Motor Insurance is something that is one of the must take insurance. If you use your car once a week and your neighbour uses his car daily, you both have to pay the same insurance premium. Since, you are driving less, there are less chances of damage but it is a bit unfair that irrespective of driving mileage, you have to pay a fixed premium.
This has been changed now with the introduction of ‘Pay as you Drive’ and ‘Pay how you Drive’ add-ons in the Motor Insurance policies.
Pay as you Drive
The ‘Pay as you Drive’ add-on is linked to your driving. While taking this add-on, you have to declare an approximate planned usage of your car. So, the premium is paid based on your mileage limit. Lower the mileage limit, lesser will be the premium. The insurance companies will track the kilometers travelled using geo-tagging technology.
Pay how to Drive
Being a Safe Driver is now rewarded with a lesser premium. In this insurance add-on, you pay a premium according to your driving behaviour. So, if your vehicle has a history of fines and accidents, then you might have to pay more premium. You have to give your insurance company to live-track your driving so that they can assess you on the basis of speed and other metrics.
But, what’s in it for Insurance Companies?
With this dynamic pricing of premiums, there is also a scope for insurance companies to increase their profits. The Insurance companies can better analyze the risk and charge high premiums. Also, by using technology enabled tracking, the companies can better identify the frauds and reject the fraudulent claims.

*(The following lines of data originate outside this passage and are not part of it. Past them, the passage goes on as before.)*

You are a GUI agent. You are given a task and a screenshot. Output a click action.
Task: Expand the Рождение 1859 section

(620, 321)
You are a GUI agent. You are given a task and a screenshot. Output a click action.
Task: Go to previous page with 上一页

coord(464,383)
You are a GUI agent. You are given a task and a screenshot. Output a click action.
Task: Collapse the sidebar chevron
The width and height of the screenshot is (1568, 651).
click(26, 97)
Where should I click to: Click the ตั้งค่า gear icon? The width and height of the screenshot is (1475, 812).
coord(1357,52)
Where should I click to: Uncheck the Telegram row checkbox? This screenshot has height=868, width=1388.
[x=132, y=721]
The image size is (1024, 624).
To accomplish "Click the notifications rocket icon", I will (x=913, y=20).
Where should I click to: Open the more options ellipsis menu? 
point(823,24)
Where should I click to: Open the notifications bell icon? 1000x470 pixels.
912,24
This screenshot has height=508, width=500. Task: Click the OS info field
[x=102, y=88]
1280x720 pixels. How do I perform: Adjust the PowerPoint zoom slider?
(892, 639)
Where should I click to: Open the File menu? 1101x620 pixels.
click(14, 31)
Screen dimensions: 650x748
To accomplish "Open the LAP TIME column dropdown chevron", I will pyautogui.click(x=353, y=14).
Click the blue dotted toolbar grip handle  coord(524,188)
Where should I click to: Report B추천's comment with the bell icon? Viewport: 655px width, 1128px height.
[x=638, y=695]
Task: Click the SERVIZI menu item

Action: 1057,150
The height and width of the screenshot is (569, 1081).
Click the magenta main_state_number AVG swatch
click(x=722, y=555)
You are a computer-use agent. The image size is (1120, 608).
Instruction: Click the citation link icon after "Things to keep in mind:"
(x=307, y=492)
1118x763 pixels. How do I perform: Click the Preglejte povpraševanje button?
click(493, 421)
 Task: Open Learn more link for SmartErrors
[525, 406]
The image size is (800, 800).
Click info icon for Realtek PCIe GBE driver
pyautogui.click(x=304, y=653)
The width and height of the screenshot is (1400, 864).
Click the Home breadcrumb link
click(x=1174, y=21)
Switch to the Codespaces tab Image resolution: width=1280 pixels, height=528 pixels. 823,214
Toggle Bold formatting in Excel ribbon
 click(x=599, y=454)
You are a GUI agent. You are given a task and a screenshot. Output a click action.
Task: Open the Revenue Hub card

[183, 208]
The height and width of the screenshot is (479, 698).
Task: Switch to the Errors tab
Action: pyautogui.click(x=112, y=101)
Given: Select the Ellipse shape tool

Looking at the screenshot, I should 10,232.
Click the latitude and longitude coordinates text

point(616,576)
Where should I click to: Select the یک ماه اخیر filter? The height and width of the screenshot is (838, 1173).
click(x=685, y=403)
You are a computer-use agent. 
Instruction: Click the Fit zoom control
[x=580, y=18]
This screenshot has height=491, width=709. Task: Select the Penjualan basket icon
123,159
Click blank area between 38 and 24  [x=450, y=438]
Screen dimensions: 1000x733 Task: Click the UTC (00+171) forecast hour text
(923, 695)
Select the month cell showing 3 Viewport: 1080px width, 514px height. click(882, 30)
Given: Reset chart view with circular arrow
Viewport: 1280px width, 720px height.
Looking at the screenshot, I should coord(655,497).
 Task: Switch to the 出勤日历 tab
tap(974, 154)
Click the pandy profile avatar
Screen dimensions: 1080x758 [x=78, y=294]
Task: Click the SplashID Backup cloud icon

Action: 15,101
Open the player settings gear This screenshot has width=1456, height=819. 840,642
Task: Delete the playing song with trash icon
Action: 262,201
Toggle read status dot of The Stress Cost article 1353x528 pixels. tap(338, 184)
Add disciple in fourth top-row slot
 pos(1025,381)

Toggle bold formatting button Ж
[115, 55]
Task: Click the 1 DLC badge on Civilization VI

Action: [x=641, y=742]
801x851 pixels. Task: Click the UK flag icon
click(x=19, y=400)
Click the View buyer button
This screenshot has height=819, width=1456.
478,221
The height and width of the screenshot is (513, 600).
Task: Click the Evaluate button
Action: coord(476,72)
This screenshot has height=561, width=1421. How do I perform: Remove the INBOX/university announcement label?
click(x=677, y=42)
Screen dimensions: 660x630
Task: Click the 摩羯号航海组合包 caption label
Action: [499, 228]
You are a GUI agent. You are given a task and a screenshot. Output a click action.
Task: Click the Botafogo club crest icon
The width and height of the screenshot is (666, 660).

Applicability of these Add-ons
This dynamic premium option will be available only for Own-damage covers and not for Third-party covers. While purchasing motor insurance, most people buy Third-party cover because it is mandatory. The Insurance regulator has come up with this new rule to encourage people to buying ‘Own-damage’ cover as well. This will be a win-win for both the insurance companies and customers.